* Directions for this task
Reproduce the part of the mod_gzip email thread between "From: Robert Collins" and "author of mod_gzip.", inclusive, with every word unchanged.

* Document segment
[Fwd: Re: [Mod_gzip] Vary: header and mod_gzip]

From: Robert Collins <robertc@dont-contact.us>
Date: 26 Aug 2002 17:38:41 +1000

-----Forwarded Message-----

> From: TOKILEY@aol.com
> To: robertc@squid-cache.org
> Cc: michael@schroepl.net, cranstone1@attbi.com, TOKILEY@aol.com
> Subject: Re: [Mod_gzip] Vary: header and mod_gzip
> Date: 26 Aug 2002 03:28:56 -0400
>
>
> Hi Rob...
> This is Kevin Kiley, the author of mod_gzip.
>
> The fact that (some) version(s) of mod_gzip are not
> always 'automatically' adding a 'Vary:' header of any
> kind to responses is NOT a 'bug' nor was it something
> that has 'been overlooked'.
>
> It was a conscious choice and is completely consistent
> with RFC 2616. The addition of a 'Vary:' header is still not
> considered a 'MUST' item for any Content Origin Server.
>
> It is still considered 'optional' and for a very good reason.
> There are times when it HURTS more than HELPS.
>
> A little history is in order here...

* Raw data
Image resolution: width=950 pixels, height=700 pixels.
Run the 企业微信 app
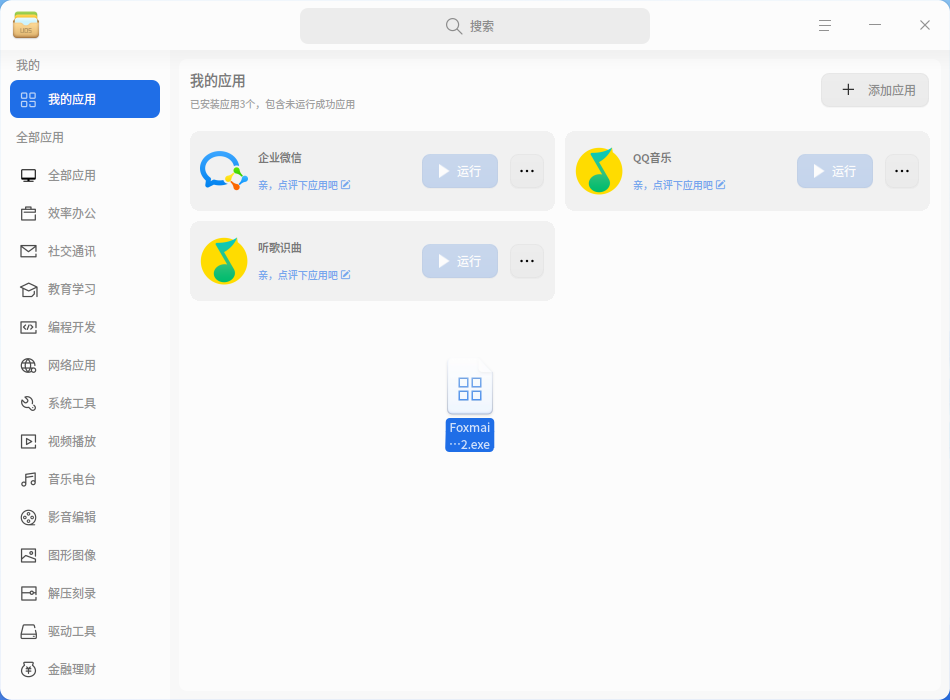[x=460, y=171]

* Final result
From: Robert Collins <robertc@dont-contact.us>
Date: 26 Aug 2002 17:38:41 +1000

-----Forwarded Message-----

> From: TOKILEY@aol.com
> To: robertc@squid-cache.org
> Cc: michael@schroepl.net, cranstone1@attbi.com, TOKILEY@aol.com
> Subject: Re: [Mod_gzip] Vary: header and mod_gzip
> Date: 26 Aug 2002 03:28:56 -0400
>
>
> Hi Rob...
> This is Kevin Kiley, the author of mod_gzip.